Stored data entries
--- START ---
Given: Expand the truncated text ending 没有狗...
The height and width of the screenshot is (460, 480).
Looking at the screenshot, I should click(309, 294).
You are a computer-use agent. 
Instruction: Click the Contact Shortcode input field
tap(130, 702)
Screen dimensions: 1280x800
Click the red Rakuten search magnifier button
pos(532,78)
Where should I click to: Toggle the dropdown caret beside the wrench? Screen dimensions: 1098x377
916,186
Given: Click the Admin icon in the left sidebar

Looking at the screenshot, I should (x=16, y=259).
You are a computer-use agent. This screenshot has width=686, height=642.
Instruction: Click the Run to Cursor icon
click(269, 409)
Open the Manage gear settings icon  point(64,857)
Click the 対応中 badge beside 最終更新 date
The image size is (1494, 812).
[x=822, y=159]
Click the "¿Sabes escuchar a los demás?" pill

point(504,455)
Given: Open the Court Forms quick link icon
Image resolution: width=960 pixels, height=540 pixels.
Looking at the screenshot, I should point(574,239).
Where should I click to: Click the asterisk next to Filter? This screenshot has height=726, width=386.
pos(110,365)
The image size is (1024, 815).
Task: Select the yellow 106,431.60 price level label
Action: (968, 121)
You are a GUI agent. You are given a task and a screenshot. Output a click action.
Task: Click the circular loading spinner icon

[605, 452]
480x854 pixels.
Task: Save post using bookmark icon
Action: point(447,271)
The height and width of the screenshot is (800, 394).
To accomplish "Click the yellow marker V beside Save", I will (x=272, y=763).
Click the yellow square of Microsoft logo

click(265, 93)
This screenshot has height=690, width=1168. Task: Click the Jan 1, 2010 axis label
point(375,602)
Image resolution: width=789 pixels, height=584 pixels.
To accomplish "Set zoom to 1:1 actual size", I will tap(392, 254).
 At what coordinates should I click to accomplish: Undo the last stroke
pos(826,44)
--- END ---
• _THE TASK_
The full data, transcribed without change, is the expected answer.

• _TASK RESPONSE_
Given: Expand the truncated text ending 没有狗...
The height and width of the screenshot is (460, 480).
Looking at the screenshot, I should click(309, 294).
You are a computer-use agent. 
Instruction: Click the Contact Shortcode input field
tap(130, 702)
Screen dimensions: 1280x800
Click the red Rakuten search magnifier button
pos(532,78)
Where should I click to: Toggle the dropdown caret beside the wrench? Screen dimensions: 1098x377
916,186
Given: Click the Admin icon in the left sidebar

Looking at the screenshot, I should (x=16, y=259).
You are a computer-use agent. This screenshot has width=686, height=642.
Instruction: Click the Run to Cursor icon
click(269, 409)
Open the Manage gear settings icon  point(64,857)
Click the 対応中 badge beside 最終更新 date
The image size is (1494, 812).
[x=822, y=159]
Click the "¿Sabes escuchar a los demás?" pill

point(504,455)
Given: Open the Court Forms quick link icon
Image resolution: width=960 pixels, height=540 pixels.
Looking at the screenshot, I should point(574,239).
Where should I click to: Click the asterisk next to Filter? This screenshot has height=726, width=386.
pos(110,365)
The image size is (1024, 815).
Task: Select the yellow 106,431.60 price level label
Action: (968, 121)
You are a GUI agent. You are given a task and a screenshot. Output a click action.
Task: Click the circular loading spinner icon

[605, 452]
480x854 pixels.
Task: Save post using bookmark icon
Action: point(447,271)
The height and width of the screenshot is (800, 394).
To accomplish "Click the yellow marker V beside Save", I will (x=272, y=763).
Click the yellow square of Microsoft logo

click(265, 93)
This screenshot has height=690, width=1168. Task: Click the Jan 1, 2010 axis label
point(375,602)
Image resolution: width=789 pixels, height=584 pixels.
To accomplish "Set zoom to 1:1 actual size", I will tap(392, 254).
 At what coordinates should I click to accomplish: Undo the last stroke
pos(826,44)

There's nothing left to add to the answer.